▸ **TASK TO COMPLETE**:
Please copy only the material from the line that has "Screen dimensions: 767x415" to the very last line, both ends included, exactly as written and without pictures.

▸ **DATA TO USE**:

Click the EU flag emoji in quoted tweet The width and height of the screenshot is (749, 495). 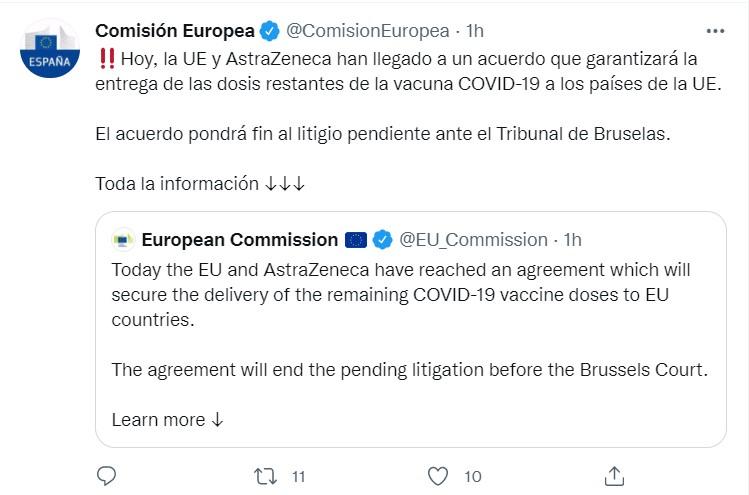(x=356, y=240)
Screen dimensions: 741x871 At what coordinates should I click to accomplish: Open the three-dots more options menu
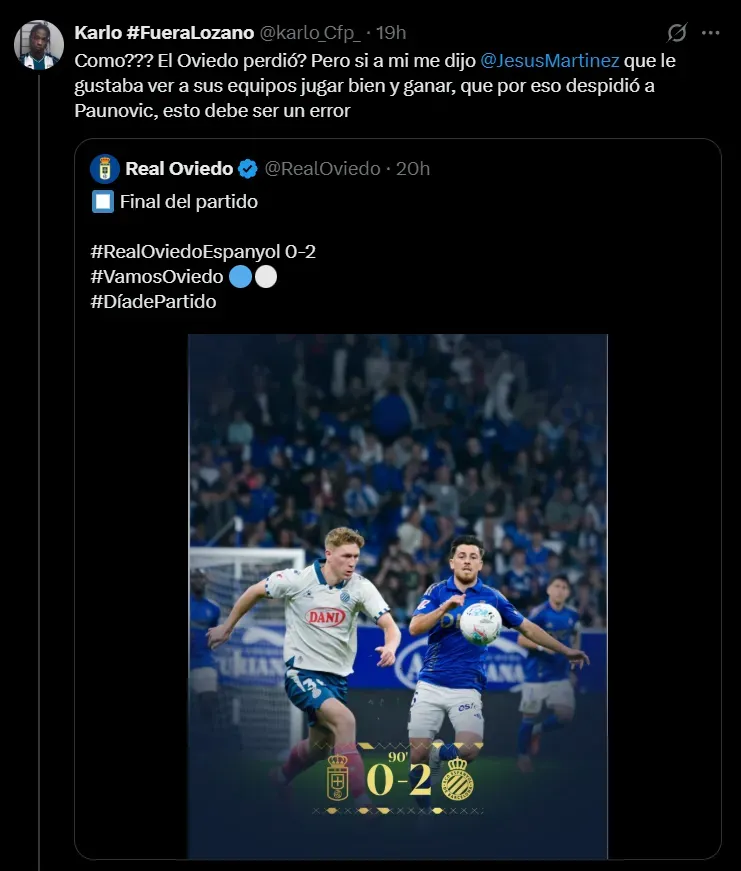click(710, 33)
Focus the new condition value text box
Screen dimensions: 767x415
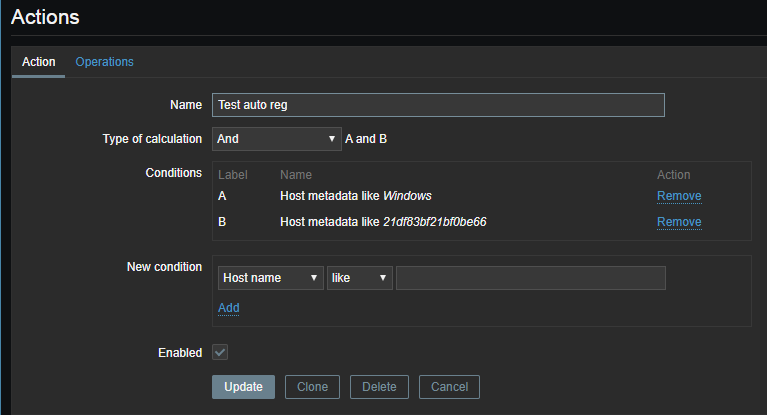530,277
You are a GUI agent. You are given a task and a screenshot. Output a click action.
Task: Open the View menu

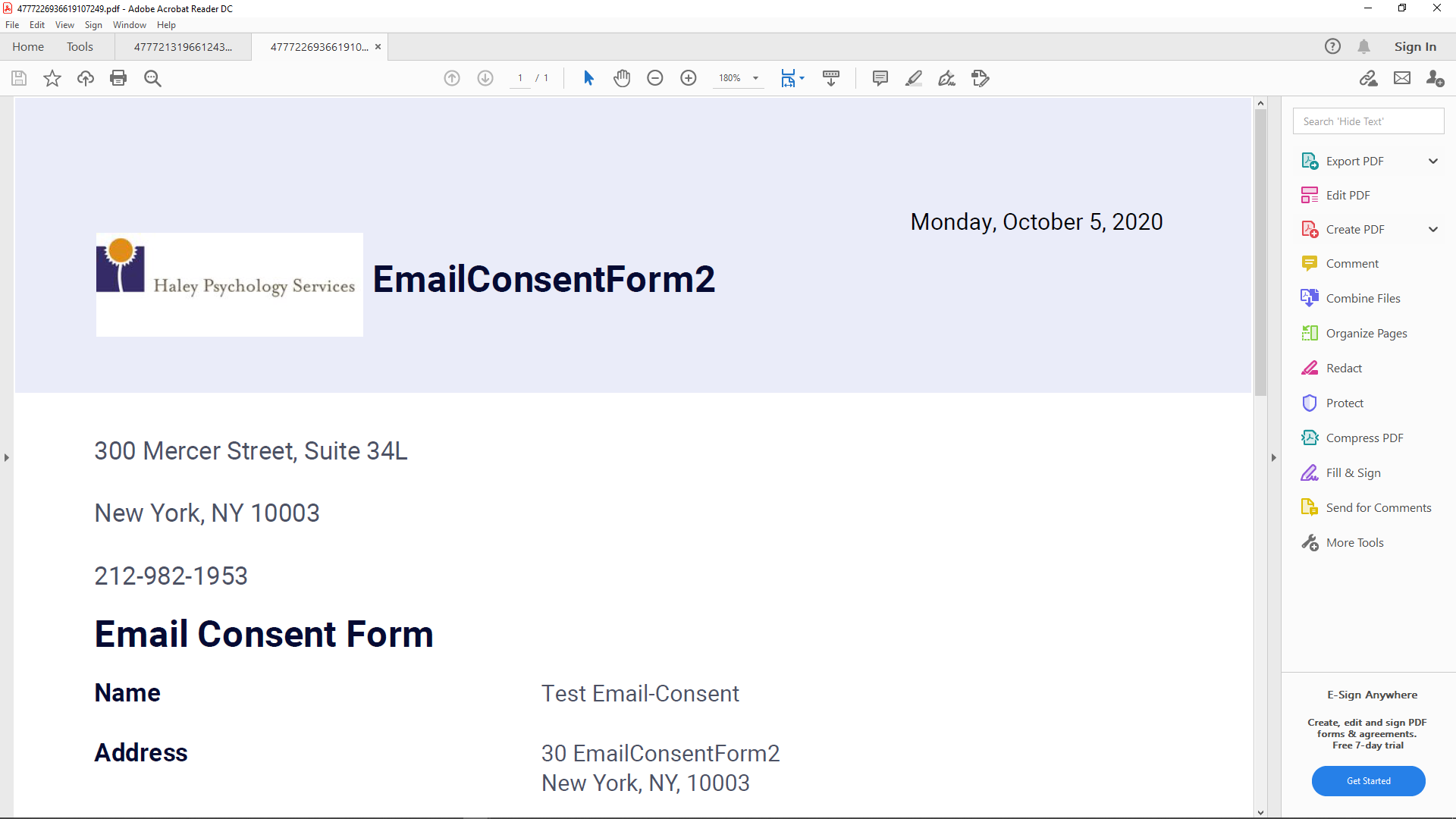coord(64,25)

▸ **RESPONSE BELOW**:
Screen dimensions: 767x415
530,277
You are a GUI agent. You are given a task and a screenshot. Output a click action.
Task: Open the View menu

coord(64,25)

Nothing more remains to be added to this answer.